Start of Data for review

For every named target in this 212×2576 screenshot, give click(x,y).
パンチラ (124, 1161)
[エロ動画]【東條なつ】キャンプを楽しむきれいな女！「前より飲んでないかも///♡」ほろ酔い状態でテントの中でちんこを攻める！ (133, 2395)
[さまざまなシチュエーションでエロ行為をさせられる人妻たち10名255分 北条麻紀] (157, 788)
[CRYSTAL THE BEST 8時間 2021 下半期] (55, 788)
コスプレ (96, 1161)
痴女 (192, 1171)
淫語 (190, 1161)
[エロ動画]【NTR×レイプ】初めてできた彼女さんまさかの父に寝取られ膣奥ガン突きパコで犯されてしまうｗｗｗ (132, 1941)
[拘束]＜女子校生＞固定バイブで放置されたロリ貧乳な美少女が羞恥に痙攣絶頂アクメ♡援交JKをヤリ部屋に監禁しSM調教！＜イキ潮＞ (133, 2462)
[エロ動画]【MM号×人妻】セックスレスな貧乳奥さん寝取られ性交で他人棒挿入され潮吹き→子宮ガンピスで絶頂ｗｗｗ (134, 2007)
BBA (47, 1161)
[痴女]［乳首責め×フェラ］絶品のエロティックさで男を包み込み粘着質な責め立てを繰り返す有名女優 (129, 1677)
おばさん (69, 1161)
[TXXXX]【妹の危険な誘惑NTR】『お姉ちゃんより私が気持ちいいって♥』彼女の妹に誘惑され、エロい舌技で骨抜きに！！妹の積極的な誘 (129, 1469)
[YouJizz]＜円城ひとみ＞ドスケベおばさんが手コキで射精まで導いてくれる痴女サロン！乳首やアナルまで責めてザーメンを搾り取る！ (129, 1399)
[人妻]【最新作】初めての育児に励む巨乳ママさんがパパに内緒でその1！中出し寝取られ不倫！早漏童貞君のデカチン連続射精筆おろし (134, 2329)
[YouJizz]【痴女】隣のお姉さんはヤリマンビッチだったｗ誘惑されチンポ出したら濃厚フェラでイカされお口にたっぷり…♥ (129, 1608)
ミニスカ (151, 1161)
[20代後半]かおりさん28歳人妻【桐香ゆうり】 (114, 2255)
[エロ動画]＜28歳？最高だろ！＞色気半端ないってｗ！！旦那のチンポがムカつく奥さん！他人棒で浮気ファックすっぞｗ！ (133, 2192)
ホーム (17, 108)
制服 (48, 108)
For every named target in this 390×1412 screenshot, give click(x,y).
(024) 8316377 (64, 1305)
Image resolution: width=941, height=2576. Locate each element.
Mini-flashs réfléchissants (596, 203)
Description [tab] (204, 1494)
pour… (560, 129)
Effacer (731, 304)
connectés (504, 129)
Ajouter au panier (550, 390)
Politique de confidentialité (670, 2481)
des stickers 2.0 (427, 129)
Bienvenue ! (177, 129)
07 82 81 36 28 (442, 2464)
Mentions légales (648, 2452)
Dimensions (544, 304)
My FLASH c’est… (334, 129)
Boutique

End of Data for review

Task prompt =
Bring together each line above where the string "target" turns up.

Exercise solution =
For every named target in this 212×2576 screenshot, give click(x,y).
For every named target in this 390×1412 screenshot, give click(x,y).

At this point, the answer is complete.